On top of this, blockchain-based transfers, enable ultra-low friction compared to equity. If a network participant decides they want to convert their tokens to fiat, in seconds they can sell their holdings on an exchange or to another user. Compare this with the process of selling private start-up stock on a secondary exchange. This process would typically entail a board approval, legal document review, ROFR period, escrow window, and finally, settlement. All told the difference in time between the two processes is measured in at best weeks if not months. This advantage is most beneficial in projects that require a significant number of individual stakeholders to reach a minimum critical mass.
Less utilized today, but over time, we suspect the programmability of token assets will enable network builders to design incentives into the assets themselves as well as the structures that govern them. Examples include greater upside for longer hold durations, access to premium network services, and increased earnings power for executing certain actions. These levers will enable builders to guide users to desired behaviors through creative economically driven hooks.
When not to use a token
Not every project is a strong fit for a token. For example, projects with no network effect don’t require reaching a critical mass of users before their products are deemed useful. Hence a project doesn’t receive the same benefits from being able to create a new asset for user acquisition. We’ve also found that “single player” applications that don’t require the same user alignment are not strong candidates for a token.
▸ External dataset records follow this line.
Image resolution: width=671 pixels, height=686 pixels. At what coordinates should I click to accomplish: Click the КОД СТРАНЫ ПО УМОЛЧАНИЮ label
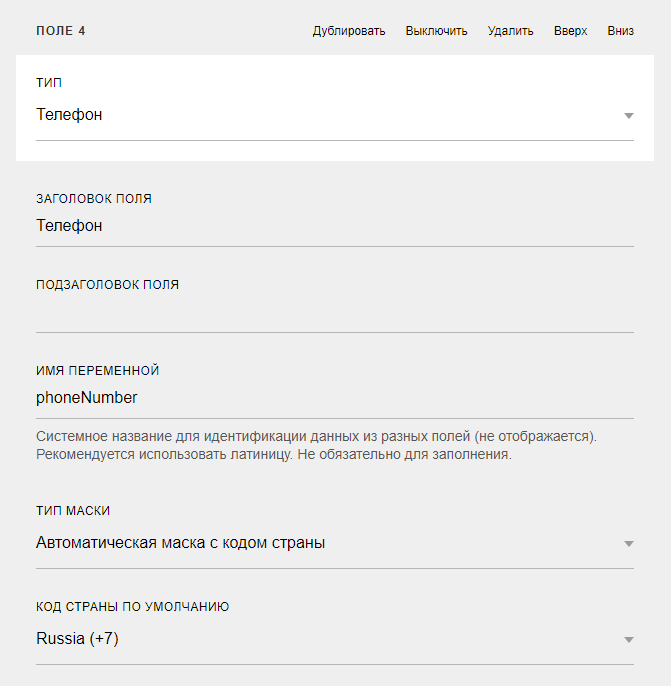coord(133,607)
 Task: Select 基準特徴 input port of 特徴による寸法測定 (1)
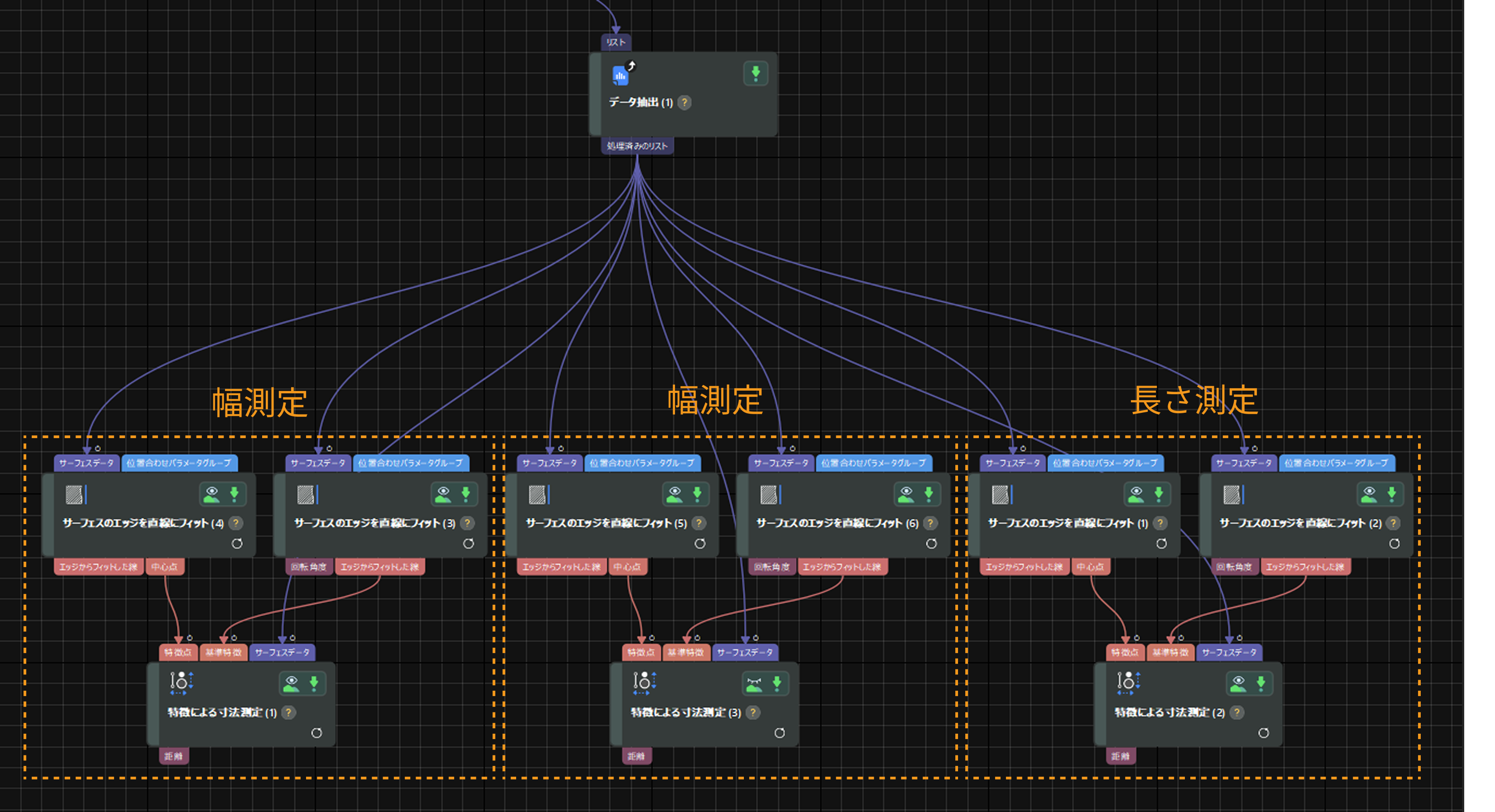point(224,653)
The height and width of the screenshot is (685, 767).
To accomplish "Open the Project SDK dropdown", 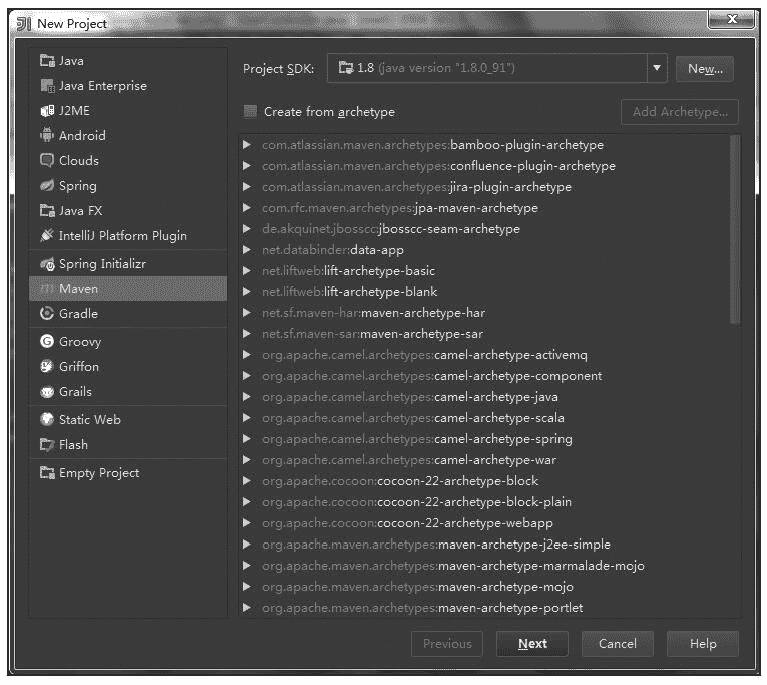I will pos(657,68).
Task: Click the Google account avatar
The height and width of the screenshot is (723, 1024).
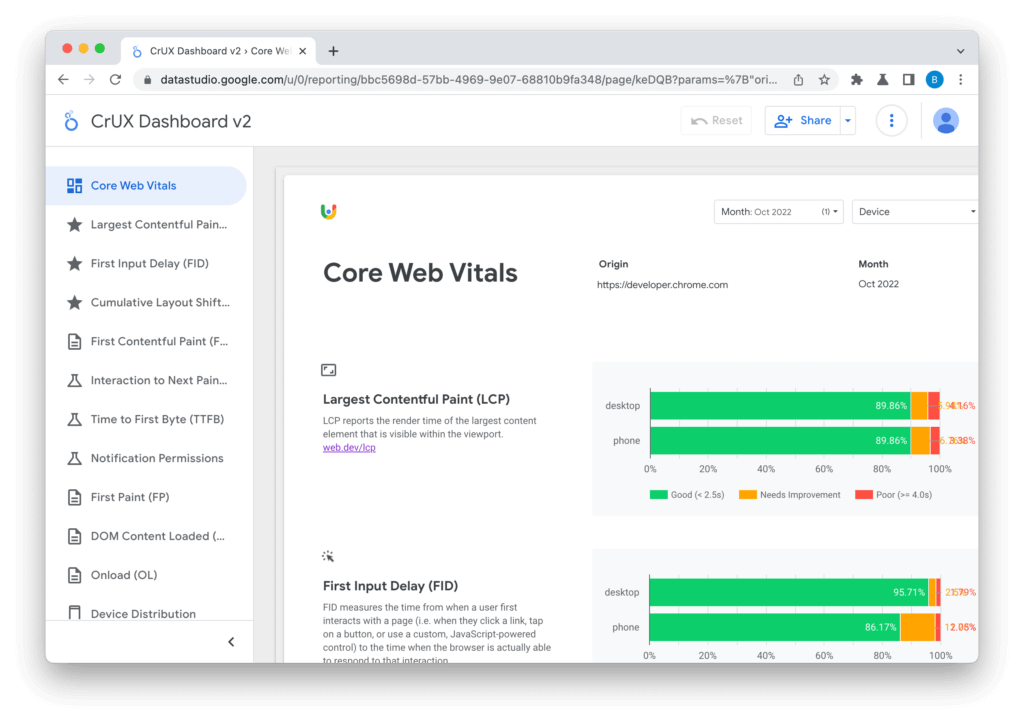Action: (945, 120)
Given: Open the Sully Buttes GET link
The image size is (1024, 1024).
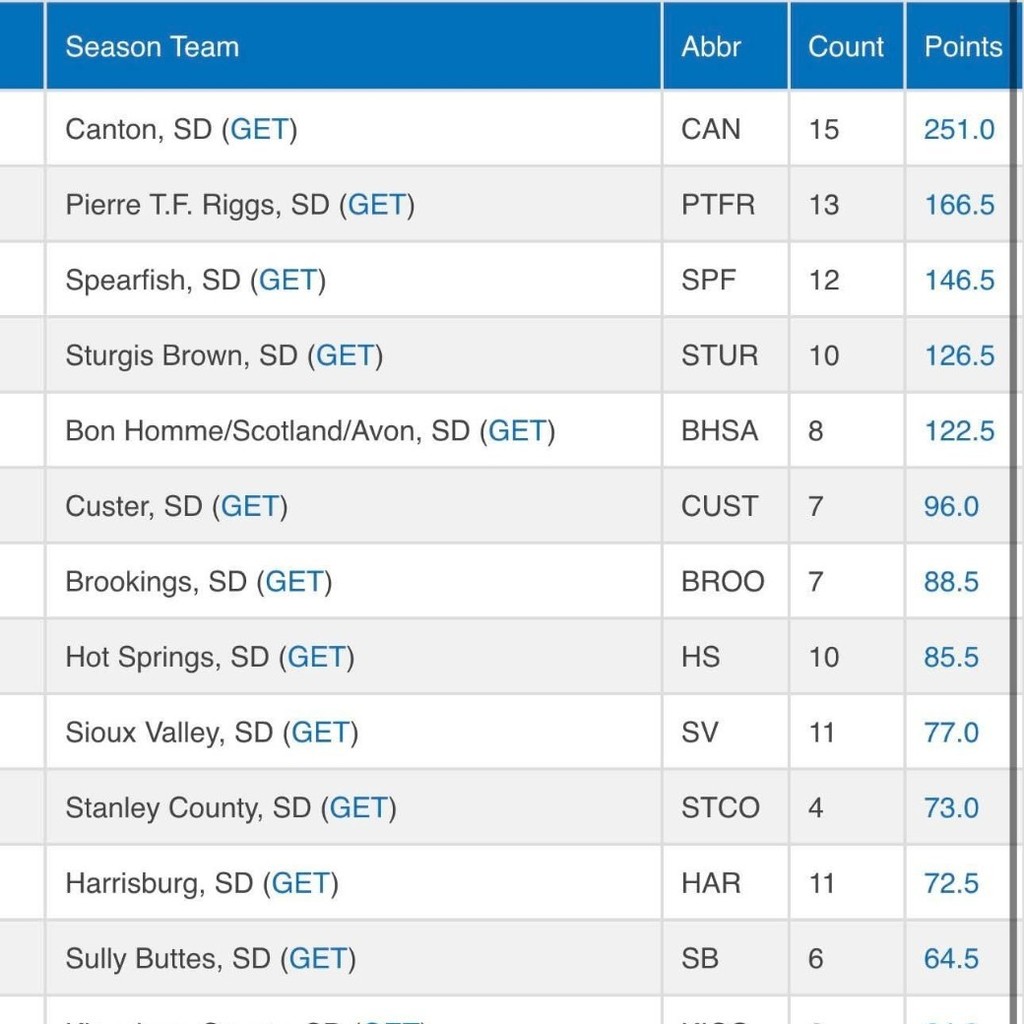Looking at the screenshot, I should [318, 959].
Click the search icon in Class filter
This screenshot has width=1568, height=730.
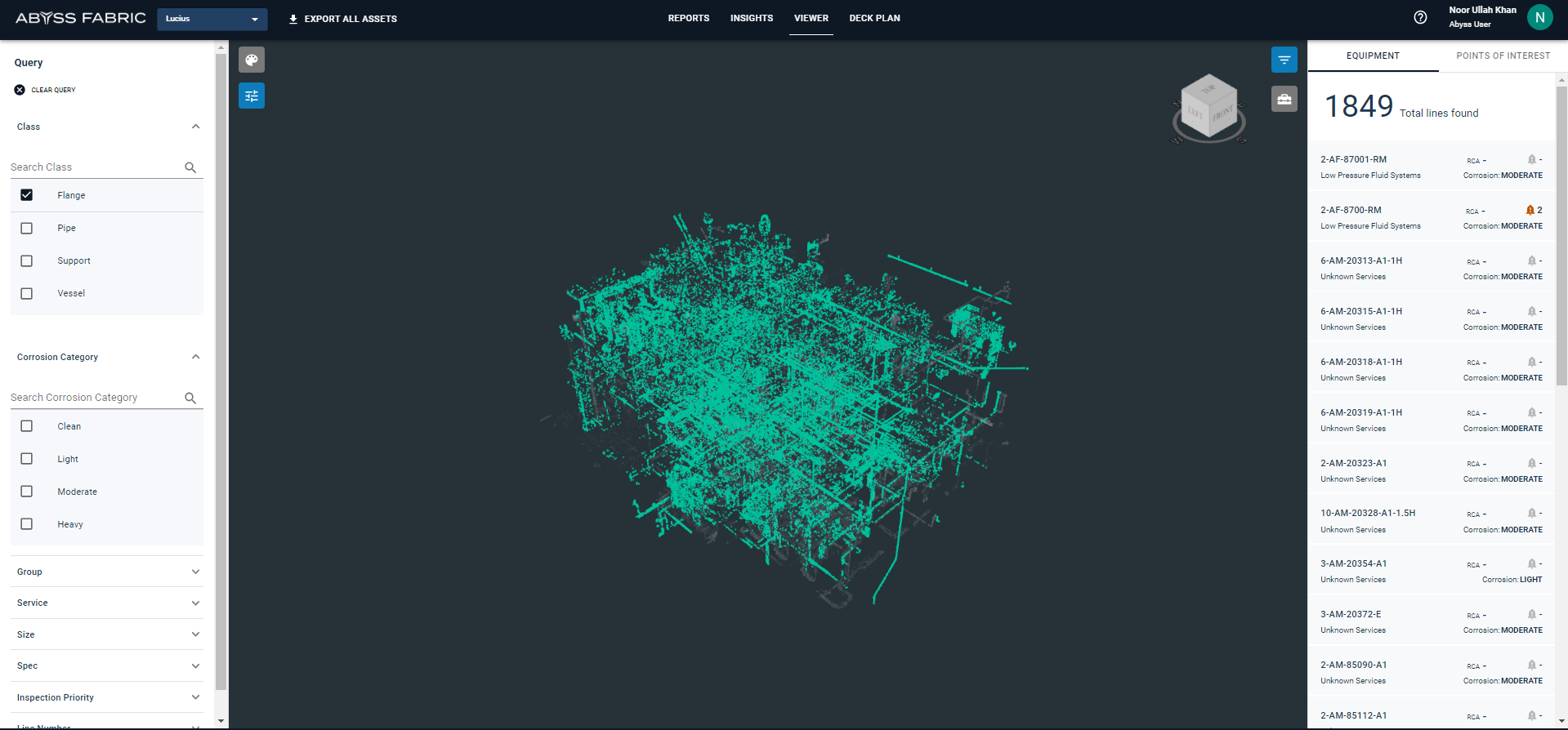[190, 167]
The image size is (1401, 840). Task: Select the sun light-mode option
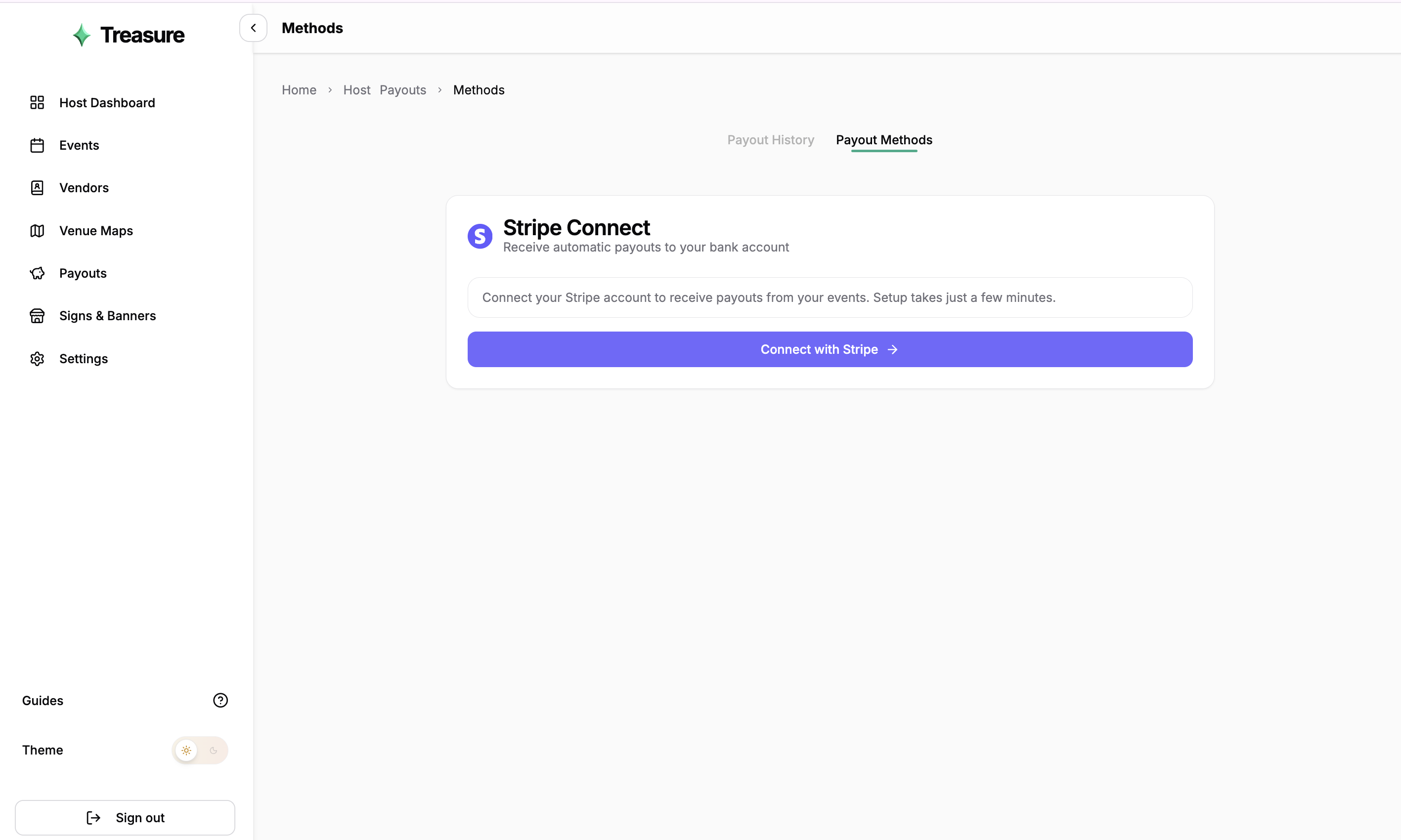coord(186,751)
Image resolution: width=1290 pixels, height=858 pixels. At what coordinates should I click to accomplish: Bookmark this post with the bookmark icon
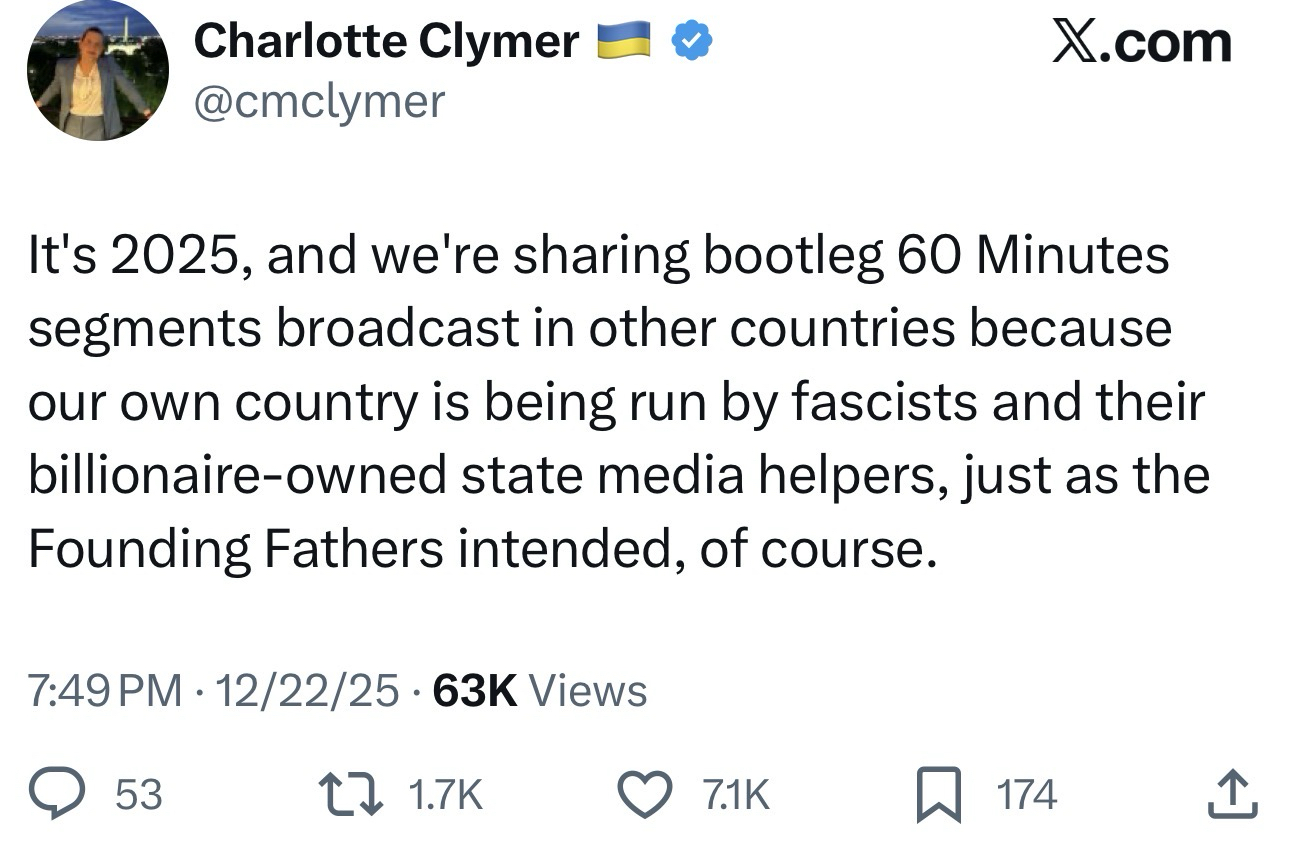click(938, 794)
If a user is consuming a self-contained SaaS application like Salesforce or Canva, their day-to-day decisions and interactions with the platform don’t affect the product experience of others.
The very best use cases for tokens are models with:
1.) Network effects
2.) >2,000 users (the more the better)
3.) High user acquisition costs
4.) Benefit from easy user value transfer
While launching a token has the above-mentioned benefits, it comes with significant trade-offs including public responsibility, daily volatility, and legal uncertainties. When you enable everyday consumers to purchase an asset there is a higher level of transparency required to keep holders informed. There are also challenges of keeping contributors and holders bought into the future roadmap during volatile market conditions. The biggest question right now though is found in the uncertainty that remains around how these assets will be regulated. With these tradeoffs in mind, we recommend only projects that reap significant benefits from the advantages stated above go down the token road.
We suspect a lot of the negative sentiment about tokens has been driven by the volatility from mass speculation. We don’t expect these challenges will disappear overnight but hope as the market matures and more strong projects continue to grow, a broader audience begins the recognize the extremely powerful acquisition and alignment advantages tokens bring about.